Analysis Three: Clustering Cities by Economic Characteristics
The third research question seeks to uncover patterns among cities based on their economic characteristics. Using the "K-Means Clustering" operator, we grouped cities based on attributes such as GDP growth, employment rates, and sector-specific incomes.
• Cluster 1: Cities with high R&D expenditure (greater than 3% of GDP) and low unemployment (below 4%) fell into this cluster. These cities had an average GDP growth rate of 3.5%.
• Cluster 2: Cities with moderate ICT and SME Employment (ICT sector employment between 10-15%) showed an average GDP growth rate of 2.2%. These cities also had a moderate unemployment rate (around 6%).
• Cluster 3: Cities with low R&D expenditure (less than 2% of GDP) and high unemployment rates (above 7%) fell into this cluster. These cities had the lowest GDP growth, averaging 1.8%.
Interpretation:
• Cluster 1 represents the high-growth cities where R&D investment and low unemployment are driving significant GDP growth. These cities offer a blueprint for economic success.
• Cluster 2 includes cities with moderate performance, where sectors like ICT contribute to stable but lower growth.
• Cluster 3 includes cities struggling with high unemployment and low investment in innovation, resulting in the lowest GDP growth.
Analysis Four: Trend Analysis of R&D Expenditure and Unemployment Rate Over Time
The fourth research question aims to analyze the trends of R&D expenditure and unemployment rates over time (2019–2024) and understand how these indicators relate to economic growth in Indian cities.
Interpretation: The data shows fluctuating trends in R&D expenditure over the period analyzed, with a negative value in earlier years (-0.181 and -0.176) and slightly increasing in the later years (0.059).
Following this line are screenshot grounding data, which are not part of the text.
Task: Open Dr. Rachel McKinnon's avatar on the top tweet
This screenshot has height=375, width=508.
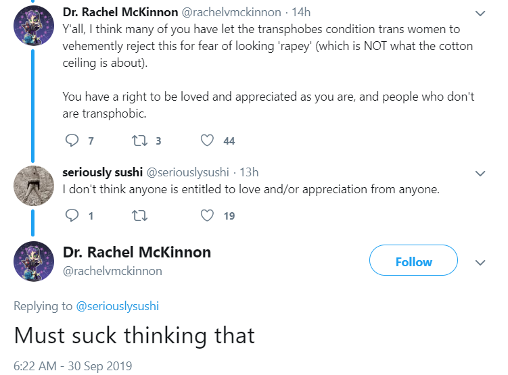Action: 34,26
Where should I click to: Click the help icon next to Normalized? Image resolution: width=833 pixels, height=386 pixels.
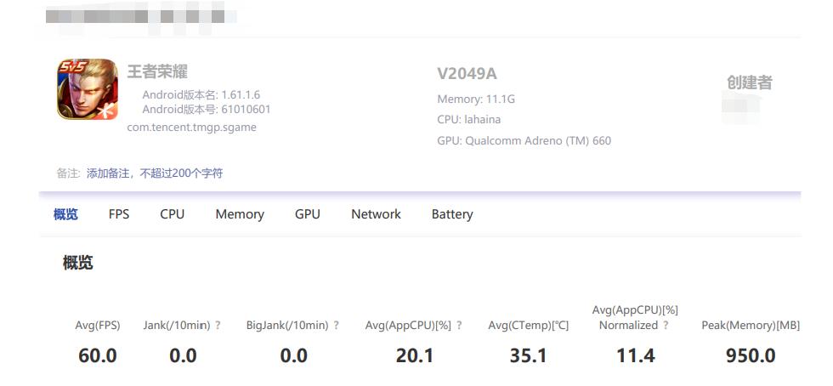click(666, 326)
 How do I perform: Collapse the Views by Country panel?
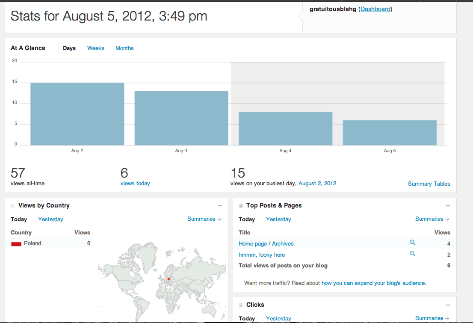[220, 206]
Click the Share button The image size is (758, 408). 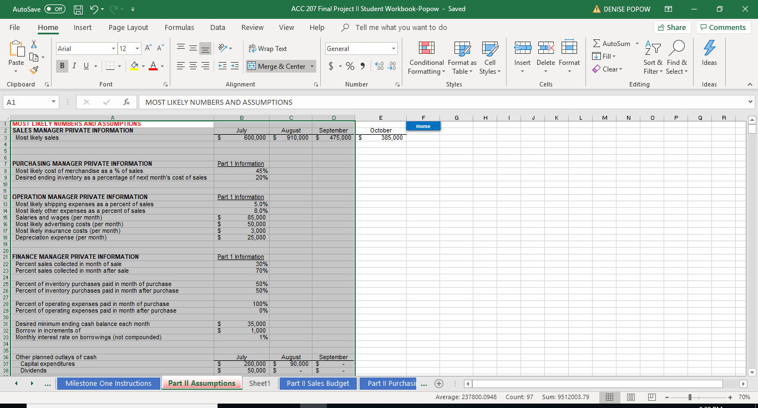(672, 27)
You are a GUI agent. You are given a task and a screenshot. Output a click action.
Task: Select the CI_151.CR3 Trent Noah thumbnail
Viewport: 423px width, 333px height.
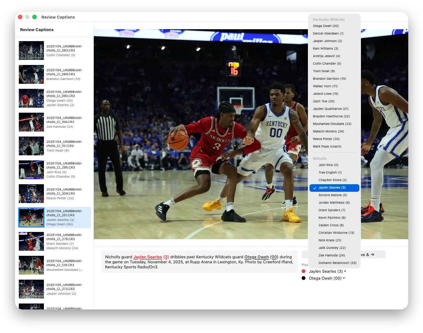tap(31, 146)
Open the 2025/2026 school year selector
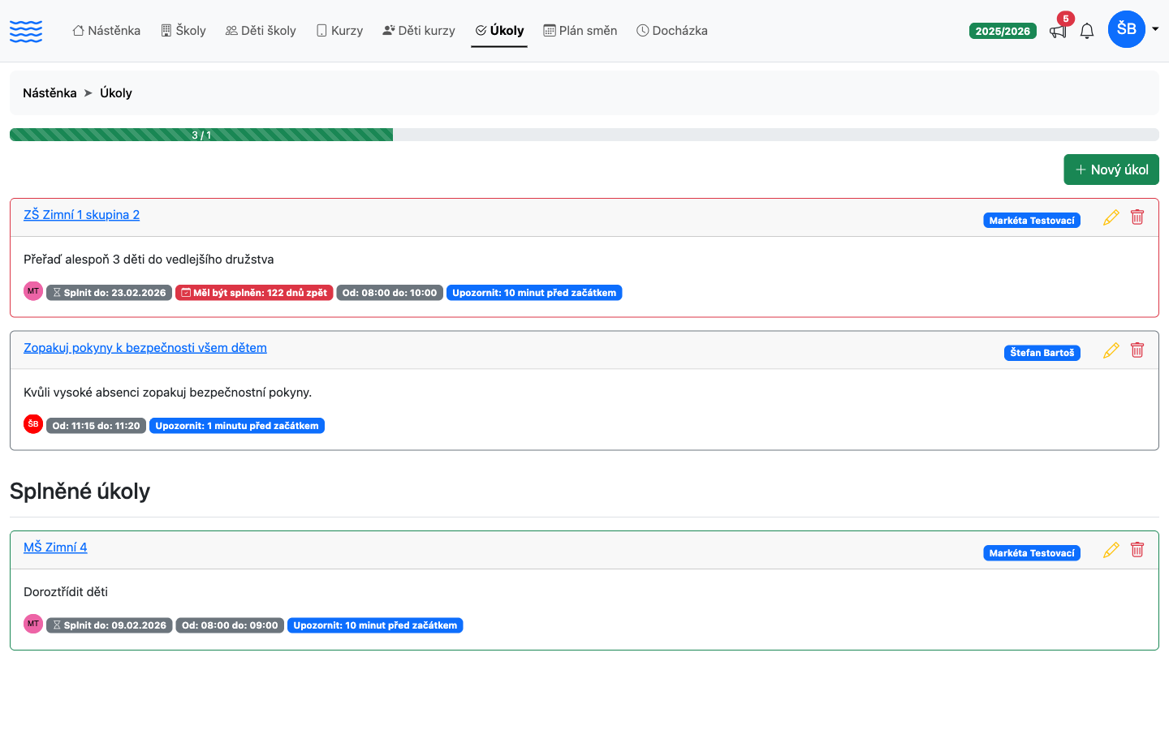1169x730 pixels. [x=1003, y=31]
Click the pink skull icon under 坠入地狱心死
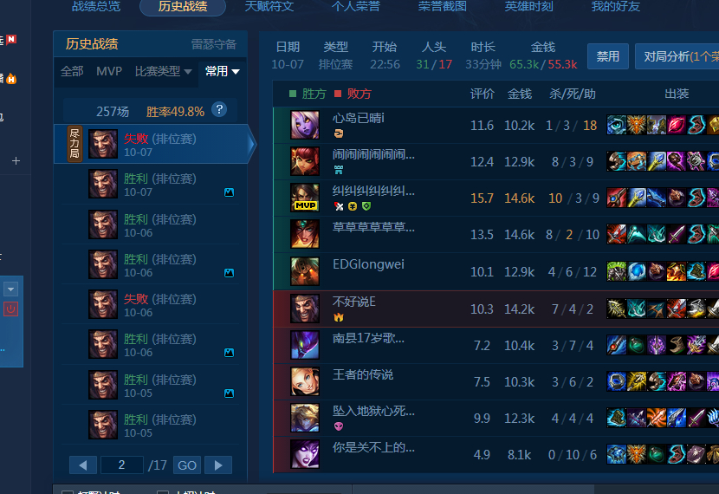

Unemployment rates also show varying trends, peaking in earlier years (0.206) and gradually decreasing over time (-0.267 in later years).
Conclusion Through the analyses performed, we gained valuable insights into the factors driving GDP growth in Indian cities. The Tourism sector emerged as a positive contributor to GDP growth, with a 0.2% increase for every 1% rise in employment in this sector. However, both the SME and ICT sectors showed negative contributions, though these effects were small. The decision tree analysis confirmed that R&D expenditure and low unemployment rates are critical drivers of GDP growth. Cities with higher investments in R&D and lower unemployment experienced stronger economic growth. These insights suggest that Indian cities can enhance GDP growth by focusing on innovation, reducing unemployment, and fostering growth in sectors like Tourism. Regional policymakers can use these results to shape economic strategies tailored to their cities' characteristics.